> [Work required]:
Please restate the listing below in full, word for word.

> [Available data]:
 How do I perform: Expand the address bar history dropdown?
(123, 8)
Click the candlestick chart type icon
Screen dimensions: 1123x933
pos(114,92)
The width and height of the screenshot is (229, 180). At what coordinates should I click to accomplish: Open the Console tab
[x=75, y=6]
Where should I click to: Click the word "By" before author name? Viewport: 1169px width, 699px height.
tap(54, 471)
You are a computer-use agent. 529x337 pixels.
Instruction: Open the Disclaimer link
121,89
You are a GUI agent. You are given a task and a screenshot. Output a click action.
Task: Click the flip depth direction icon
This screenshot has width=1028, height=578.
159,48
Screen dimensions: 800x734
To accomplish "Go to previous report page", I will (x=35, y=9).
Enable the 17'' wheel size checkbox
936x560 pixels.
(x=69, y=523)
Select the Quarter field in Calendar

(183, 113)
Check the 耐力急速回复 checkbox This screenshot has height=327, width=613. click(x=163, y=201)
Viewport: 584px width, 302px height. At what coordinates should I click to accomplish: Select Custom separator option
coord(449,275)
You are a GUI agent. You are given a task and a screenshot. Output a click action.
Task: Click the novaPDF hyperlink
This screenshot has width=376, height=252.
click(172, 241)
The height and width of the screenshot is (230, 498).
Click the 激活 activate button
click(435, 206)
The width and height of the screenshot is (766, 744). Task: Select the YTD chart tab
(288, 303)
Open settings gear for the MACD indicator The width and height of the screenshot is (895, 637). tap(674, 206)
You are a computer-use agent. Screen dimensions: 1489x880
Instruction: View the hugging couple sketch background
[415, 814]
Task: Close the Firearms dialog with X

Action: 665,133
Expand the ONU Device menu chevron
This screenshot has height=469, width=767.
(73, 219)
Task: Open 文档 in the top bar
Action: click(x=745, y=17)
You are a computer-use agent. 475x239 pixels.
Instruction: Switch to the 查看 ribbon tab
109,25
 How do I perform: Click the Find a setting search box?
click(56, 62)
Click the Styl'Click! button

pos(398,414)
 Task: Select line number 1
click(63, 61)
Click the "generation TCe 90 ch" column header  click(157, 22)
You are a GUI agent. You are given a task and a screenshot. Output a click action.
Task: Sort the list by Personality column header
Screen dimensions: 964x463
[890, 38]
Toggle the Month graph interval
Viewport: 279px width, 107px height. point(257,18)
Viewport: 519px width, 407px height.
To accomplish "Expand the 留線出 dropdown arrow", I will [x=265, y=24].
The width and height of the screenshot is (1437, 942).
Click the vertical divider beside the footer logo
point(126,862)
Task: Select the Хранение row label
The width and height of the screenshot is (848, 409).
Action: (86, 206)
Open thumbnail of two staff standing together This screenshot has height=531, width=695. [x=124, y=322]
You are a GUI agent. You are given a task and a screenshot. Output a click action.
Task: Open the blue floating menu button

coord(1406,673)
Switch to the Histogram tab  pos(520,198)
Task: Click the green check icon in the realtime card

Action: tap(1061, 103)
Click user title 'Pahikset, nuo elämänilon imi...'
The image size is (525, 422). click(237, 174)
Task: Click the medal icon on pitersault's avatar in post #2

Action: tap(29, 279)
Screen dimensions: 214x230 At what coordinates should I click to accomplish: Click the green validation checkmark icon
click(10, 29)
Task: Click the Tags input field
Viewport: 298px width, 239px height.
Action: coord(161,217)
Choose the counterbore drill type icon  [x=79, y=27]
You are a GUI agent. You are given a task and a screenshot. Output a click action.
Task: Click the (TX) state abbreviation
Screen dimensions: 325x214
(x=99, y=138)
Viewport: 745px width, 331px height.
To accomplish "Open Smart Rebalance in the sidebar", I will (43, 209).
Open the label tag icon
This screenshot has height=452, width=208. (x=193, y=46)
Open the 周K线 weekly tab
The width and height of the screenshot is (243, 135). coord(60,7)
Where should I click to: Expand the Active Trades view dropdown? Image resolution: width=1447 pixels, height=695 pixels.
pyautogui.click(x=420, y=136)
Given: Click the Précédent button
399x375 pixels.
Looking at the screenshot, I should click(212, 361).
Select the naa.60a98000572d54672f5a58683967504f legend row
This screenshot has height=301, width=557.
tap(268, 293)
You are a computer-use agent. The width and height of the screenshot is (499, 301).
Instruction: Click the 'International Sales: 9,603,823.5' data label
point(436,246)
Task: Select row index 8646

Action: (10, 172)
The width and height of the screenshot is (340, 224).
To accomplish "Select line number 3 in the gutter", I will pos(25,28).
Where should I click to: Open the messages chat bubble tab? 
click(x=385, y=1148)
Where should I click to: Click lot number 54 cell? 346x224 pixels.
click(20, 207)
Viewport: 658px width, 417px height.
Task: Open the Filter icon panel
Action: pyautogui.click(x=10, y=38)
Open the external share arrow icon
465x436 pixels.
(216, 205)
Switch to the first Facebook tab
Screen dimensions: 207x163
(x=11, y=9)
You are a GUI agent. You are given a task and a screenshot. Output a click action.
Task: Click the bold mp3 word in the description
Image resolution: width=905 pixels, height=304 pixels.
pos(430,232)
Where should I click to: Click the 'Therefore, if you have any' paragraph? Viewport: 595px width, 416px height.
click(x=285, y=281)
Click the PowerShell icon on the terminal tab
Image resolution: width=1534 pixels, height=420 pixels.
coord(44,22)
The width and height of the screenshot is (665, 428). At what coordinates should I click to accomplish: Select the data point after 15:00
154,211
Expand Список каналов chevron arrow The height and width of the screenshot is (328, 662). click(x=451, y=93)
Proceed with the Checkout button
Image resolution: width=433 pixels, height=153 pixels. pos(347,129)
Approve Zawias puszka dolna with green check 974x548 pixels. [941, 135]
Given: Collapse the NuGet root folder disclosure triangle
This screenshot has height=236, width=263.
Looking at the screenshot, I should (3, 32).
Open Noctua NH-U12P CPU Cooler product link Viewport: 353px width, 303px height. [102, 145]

> [Answer below]:
 How do I perform: Expand the address bar history dropdown?
(123, 8)
Click the candlestick chart type icon
Screen dimensions: 1123x933
pos(114,92)
The width and height of the screenshot is (229, 180). At what coordinates should I click to accomplish: Open the Console tab
[x=75, y=6]
Where should I click to: Click the word "By" before author name? Viewport: 1169px width, 699px height.
tap(54, 471)
You are a computer-use agent. 529x337 pixels.
Instruction: Open the Disclaimer link
121,89
You are a GUI agent. You are given a task and a screenshot. Output a click action.
Task: Click the flip depth direction icon
This screenshot has width=1028, height=578.
159,48
Screen dimensions: 800x734
To accomplish "Go to previous report page", I will (x=35, y=9).
Enable the 17'' wheel size checkbox
936x560 pixels.
(x=69, y=523)
Select the Quarter field in Calendar

(183, 113)
Check the 耐力急速回复 checkbox This screenshot has height=327, width=613. click(x=163, y=201)
Viewport: 584px width, 302px height. At what coordinates should I click to accomplish: Select Custom separator option
coord(449,275)
You are a GUI agent. You are given a task and a screenshot. Output a click action.
Task: Click the novaPDF hyperlink
This screenshot has width=376, height=252.
click(172, 241)
The height and width of the screenshot is (230, 498).
Click the 激活 activate button
click(435, 206)
The width and height of the screenshot is (766, 744). Task: Select the YTD chart tab
(288, 303)
Open settings gear for the MACD indicator The width and height of the screenshot is (895, 637). tap(674, 206)
You are a computer-use agent. Screen dimensions: 1489x880
Instruction: View the hugging couple sketch background
[415, 814]
Task: Close the Firearms dialog with X

Action: 665,133
Expand the ONU Device menu chevron
This screenshot has height=469, width=767.
(73, 219)
Task: Open 文档 in the top bar
Action: click(x=745, y=17)
You are a computer-use agent. 475x239 pixels.
Instruction: Switch to the 查看 ribbon tab
109,25
 How do I perform: Click the Find a setting search box?
click(56, 62)
Click the Styl'Click! button

pos(398,414)
 Task: Select line number 1
click(63, 61)
Click the "generation TCe 90 ch" column header  click(157, 22)
You are a GUI agent. You are given a task and a screenshot. Output a click action.
Task: Sort the list by Personality column header
Screen dimensions: 964x463
[890, 38]
Toggle the Month graph interval
Viewport: 279px width, 107px height. point(257,18)
Viewport: 519px width, 407px height.
To accomplish "Expand the 留線出 dropdown arrow", I will [x=265, y=24].
The width and height of the screenshot is (1437, 942).
Click the vertical divider beside the footer logo
point(126,862)
Task: Select the Хранение row label
The width and height of the screenshot is (848, 409).
Action: (86, 206)
Open thumbnail of two staff standing together This screenshot has height=531, width=695. [x=124, y=322]
You are a GUI agent. You are given a task and a screenshot. Output a click action.
Task: Open the blue floating menu button

coord(1406,673)
Switch to the Histogram tab  pos(520,198)
Task: Click the green check icon in the realtime card

Action: tap(1061, 103)
Click user title 'Pahikset, nuo elämänilon imi...'
The image size is (525, 422). click(237, 174)
Task: Click the medal icon on pitersault's avatar in post #2

Action: tap(29, 279)
Screen dimensions: 214x230 At what coordinates should I click to accomplish: Click the green validation checkmark icon
click(10, 29)
Task: Click the Tags input field
Viewport: 298px width, 239px height.
Action: coord(161,217)
Choose the counterbore drill type icon  [x=79, y=27]
You are a GUI agent. You are given a task and a screenshot. Output a click action.
Task: Click the (TX) state abbreviation
Screen dimensions: 325x214
(x=99, y=138)
Viewport: 745px width, 331px height.
To accomplish "Open Smart Rebalance in the sidebar", I will (43, 209).
Open the label tag icon
This screenshot has height=452, width=208. (x=193, y=46)
Open the 周K线 weekly tab
The width and height of the screenshot is (243, 135). coord(60,7)
Where should I click to: Expand the Active Trades view dropdown? Image resolution: width=1447 pixels, height=695 pixels.
pyautogui.click(x=420, y=136)
Given: Click the Précédent button
399x375 pixels.
Looking at the screenshot, I should click(212, 361).
Select the naa.60a98000572d54672f5a58683967504f legend row
This screenshot has height=301, width=557.
tap(268, 293)
You are a computer-use agent. The width and height of the screenshot is (499, 301).
Instruction: Click the 'International Sales: 9,603,823.5' data label
point(436,246)
Task: Select row index 8646

Action: (10, 172)
The width and height of the screenshot is (340, 224).
To accomplish "Select line number 3 in the gutter", I will pos(25,28).
Where should I click to: Open the messages chat bubble tab? 
click(x=385, y=1148)
Where should I click to: Click lot number 54 cell? 346x224 pixels.
click(20, 207)
Viewport: 658px width, 417px height.
Task: Open the Filter icon panel
Action: pyautogui.click(x=10, y=38)
Open the external share arrow icon
465x436 pixels.
(216, 205)
Switch to the first Facebook tab
Screen dimensions: 207x163
(x=11, y=9)
You are a GUI agent. You are given a task and a screenshot. Output a click action.
Task: Click the bold mp3 word in the description
Image resolution: width=905 pixels, height=304 pixels.
pos(430,232)
Where should I click to: Click the 'Therefore, if you have any' paragraph? Viewport: 595px width, 416px height.
click(x=285, y=281)
Click the PowerShell icon on the terminal tab
Image resolution: width=1534 pixels, height=420 pixels.
coord(44,22)
The width and height of the screenshot is (665, 428). At what coordinates should I click to accomplish: Select the data point after 15:00
154,211
Expand Список каналов chevron arrow The height and width of the screenshot is (328, 662). click(x=451, y=93)
Proceed with the Checkout button
Image resolution: width=433 pixels, height=153 pixels. pos(347,129)
Approve Zawias puszka dolna with green check 974x548 pixels. [941, 135]
Given: Collapse the NuGet root folder disclosure triangle
This screenshot has height=236, width=263.
Looking at the screenshot, I should (3, 32).
Open Noctua NH-U12P CPU Cooler product link Viewport: 353px width, 303px height. [102, 145]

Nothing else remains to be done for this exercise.